--- START OF Provided passage ---

Trump Paris About-Face Likely To Hurt, Not Help Nuclear, Coal Sectors, Wamstead on Energy, 

June 1, 2017 President Trump, with his fossil fuel fantasists in tow, made it official Thursday, announcing that he would pull the United States from the Paris climate change accord in order to “make America great again.” ….The issue at hand is the decision’s likely negative impact on the U.S.’ already-battered nuclear and coal industries.
For years the nuclear industry has been making the case that it was vital to the country’s climate change mitigation efforts because of its emissions-free generation profile. While accounting for just 20 percent of the nation’s annual electric generation, the industry noted ad infinitum, it was responsible for 60 percent of the carbon dioxide-free emissions . In a carbon-constrained world, that would be a valuable attribute. But the Trump administration has now made it clear that it places no value on CO2-free generation sources.
That, in turn, could be a major problem for the industry, as the effort to secure nuclear subsidies—successful so far in Illinois and New York (although now tied up in court), still pending in Ohio, Connecticut and now Pennsylvania—has relied in large part on the sector’s glowing greenhouse gas attributes. In an interesting twist, just before the administration’s head-in-the-sand announcement, Chicago-based Exelon said it would close the 837-megawatt Three Mile Island nuclear reactor in late 2019 because the facility couldn’t compete in the PJM electricity market, which sprawls across 13 states and the District of Columbia. The company largely blamed the market’s structure, including its failure to reward the plant for its emissions-free generation, for its decision to shutter the plant…..

--- END OF Provided passage ---
--- START OF Data segment ---

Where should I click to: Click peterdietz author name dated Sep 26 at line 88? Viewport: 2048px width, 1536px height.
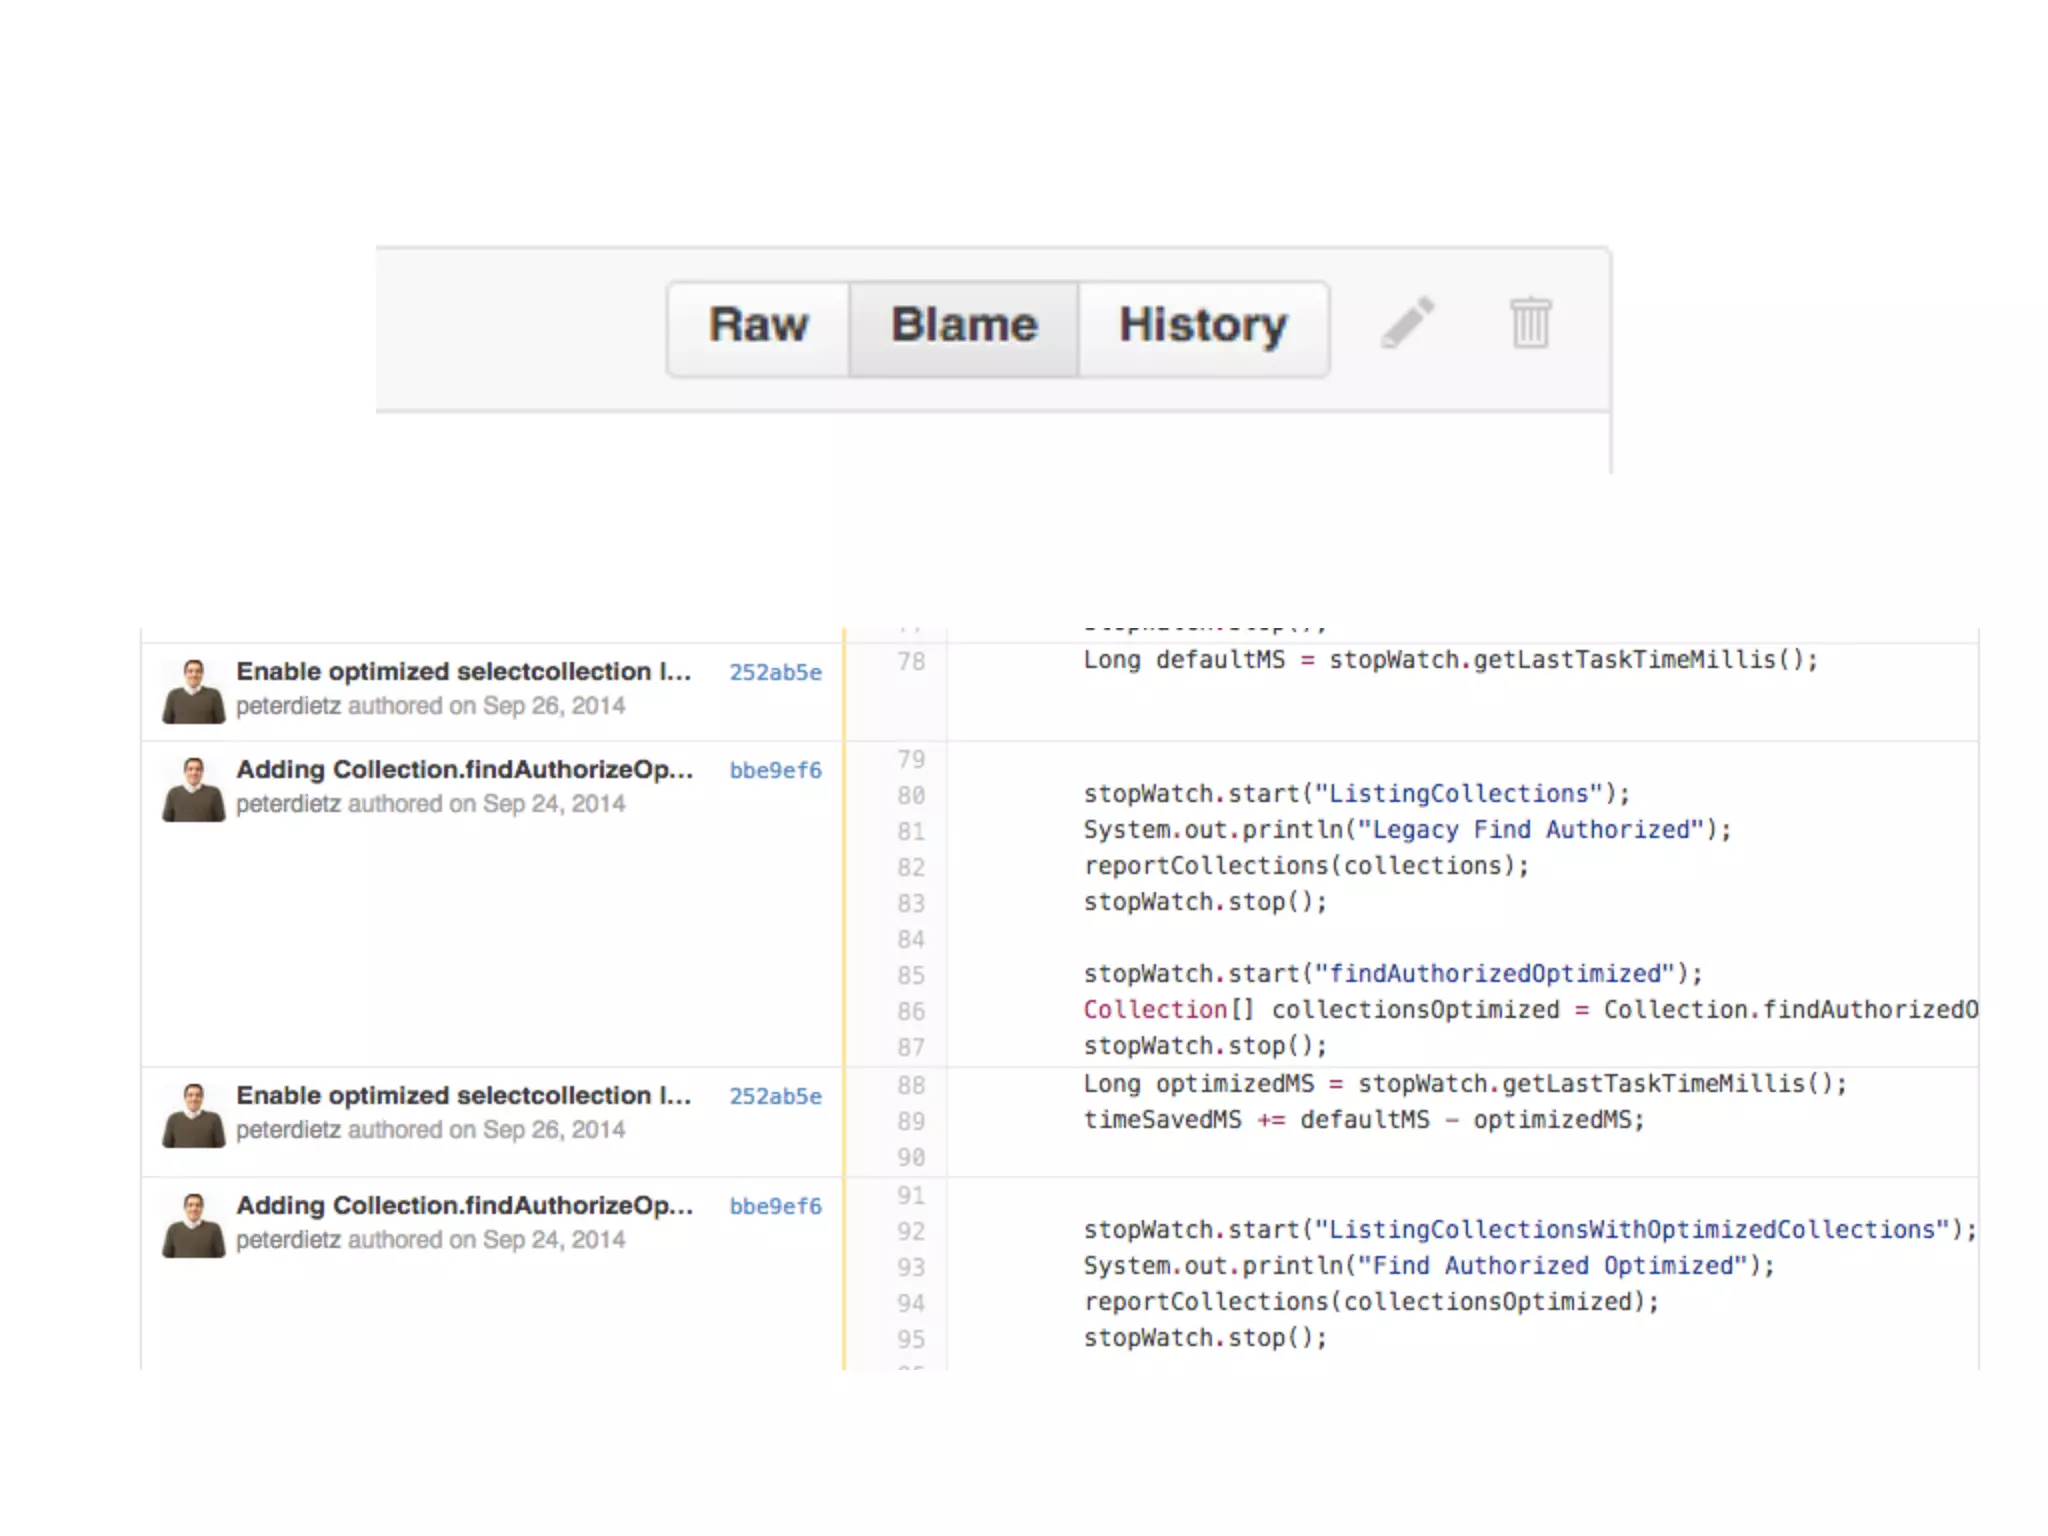point(288,1130)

--- END OF Data segment ---

*To be done*: Substitute "fossil fuel advocates" for "fossil fuel fantasists" in the Paris accord passage, and write out the part starting with "Trump Paris About-Face" and going on through "and coal industries.".

*Reply*:
Trump Paris About-Face Likely To Hurt, Not Help Nuclear, Coal Sectors, Wamstead on Energy, 

June 1, 2017 President Trump, with his fossil fuel advocates in tow, made it official Thursday, announcing that he would pull the United States from the Paris climate change accord in order to “make America great again.” ….The issue at hand is the decision’s likely negative impact on the U.S.’ already-battered nuclear and coal industries.